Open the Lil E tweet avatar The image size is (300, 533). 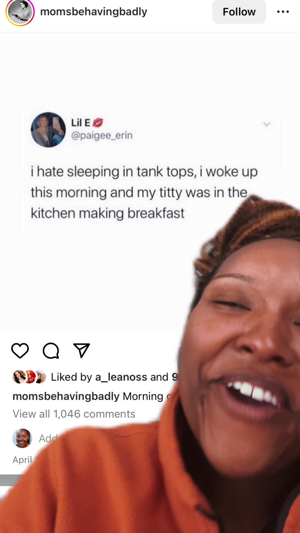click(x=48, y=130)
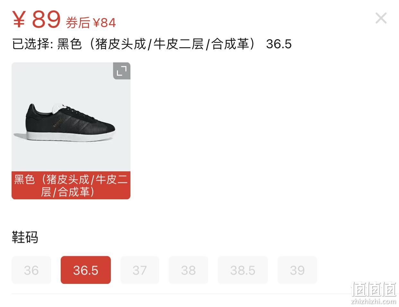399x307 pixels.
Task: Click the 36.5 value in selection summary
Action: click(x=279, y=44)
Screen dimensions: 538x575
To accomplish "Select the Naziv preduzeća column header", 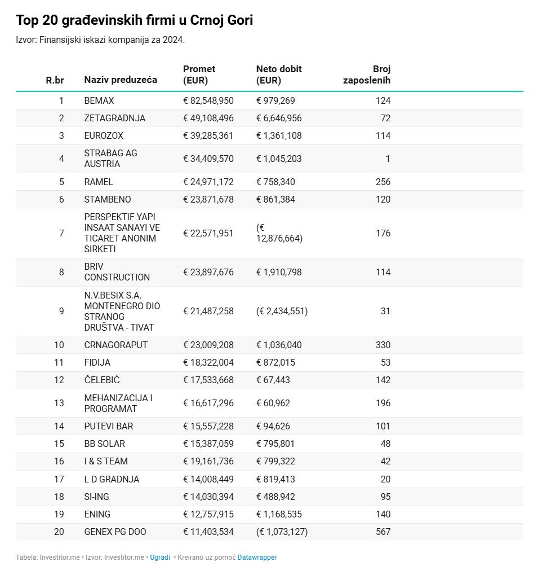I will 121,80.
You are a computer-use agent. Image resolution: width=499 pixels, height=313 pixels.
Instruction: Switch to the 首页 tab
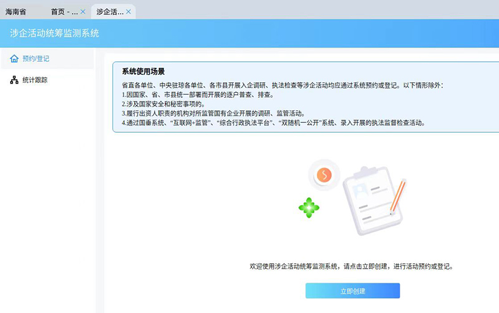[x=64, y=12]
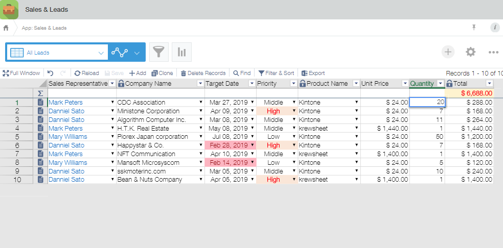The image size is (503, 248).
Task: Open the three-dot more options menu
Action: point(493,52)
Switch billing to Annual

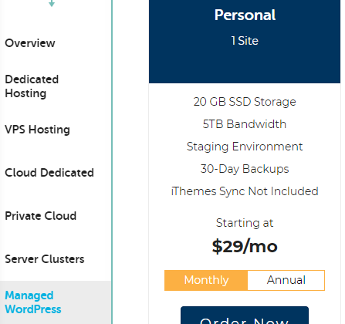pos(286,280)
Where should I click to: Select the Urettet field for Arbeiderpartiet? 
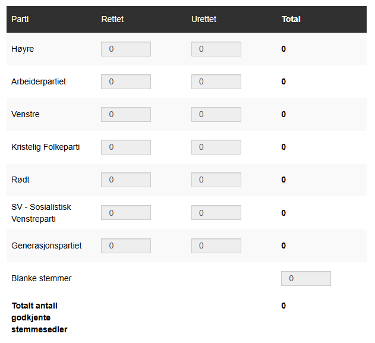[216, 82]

---

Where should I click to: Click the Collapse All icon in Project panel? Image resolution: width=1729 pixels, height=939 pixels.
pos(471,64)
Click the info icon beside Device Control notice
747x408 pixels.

Problem to work on >> Output, as a numbered list with blank lines omitted, the records from the line containing "Where should I click to: Click" through the line containing "747x408 pixels.", including both of those lines.

The result >>
1. Where should I click to: Click the Collapse All icon in Project panel? Image resolution: width=1729 pixels, height=939 pixels.
2. pos(471,64)
3. Click the info icon beside Device Control notice
4. 747x408 pixels.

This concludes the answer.